Rize Atatürk Museum
- Established: 1985; 41 years ago
- Location: Müftü mah Kirazlık sokak Rize, Turkey
- Coordinates: 41°01′24″N 40°32′03″E﻿ / ﻿41.02333°N 40.53417°E
- Type: Memorial House, Ethnography
- Owner: Ministry of Culture and Tourism

= Rize Atatürk Museum =

Museum in Rize, Turkey

Rize Atatürk Museum (Atatürk Evi Müzesi, also known as Mehmet Mataracı Konağı) is a museum in Rize, Turkey. The museum is in the Müftü quarter of Rize, and is locally known as Mehmet Mataracı mansion. It is to the east of the city stadium and to the south of the main road.
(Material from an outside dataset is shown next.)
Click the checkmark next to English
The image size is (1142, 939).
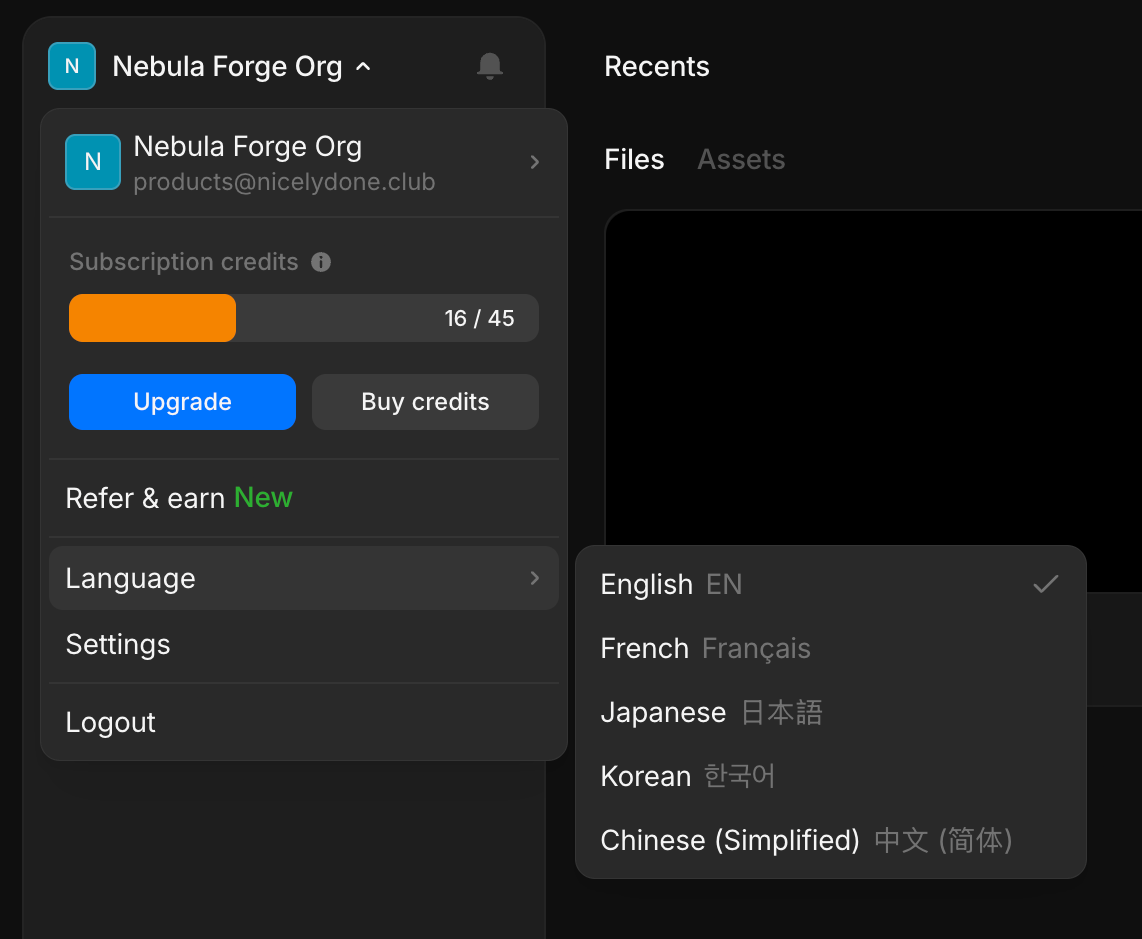pyautogui.click(x=1045, y=584)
The museum building is a three-storey mansion that was built in 1921. In 1924, Mustafa Kemal Pasha (later Atatürk), the founder of the Republic of Turkey, stayed in the house during his visit to Rize. In 1981, the 100th birth year of Atatürk, the owners of the house granted it to the governorship of Rize to be used as an Atatürk museum. The museum was opened on 27 December 1985.

On the ground floor, inscriptions and tombstones are exhibited. On the first floor, there are traditional weaving instruments as well as other ethnographic items. On the second floor, memorial items of Atatürk, such as his personal belongings and photos about the Turkish War of Independence, are exhibited.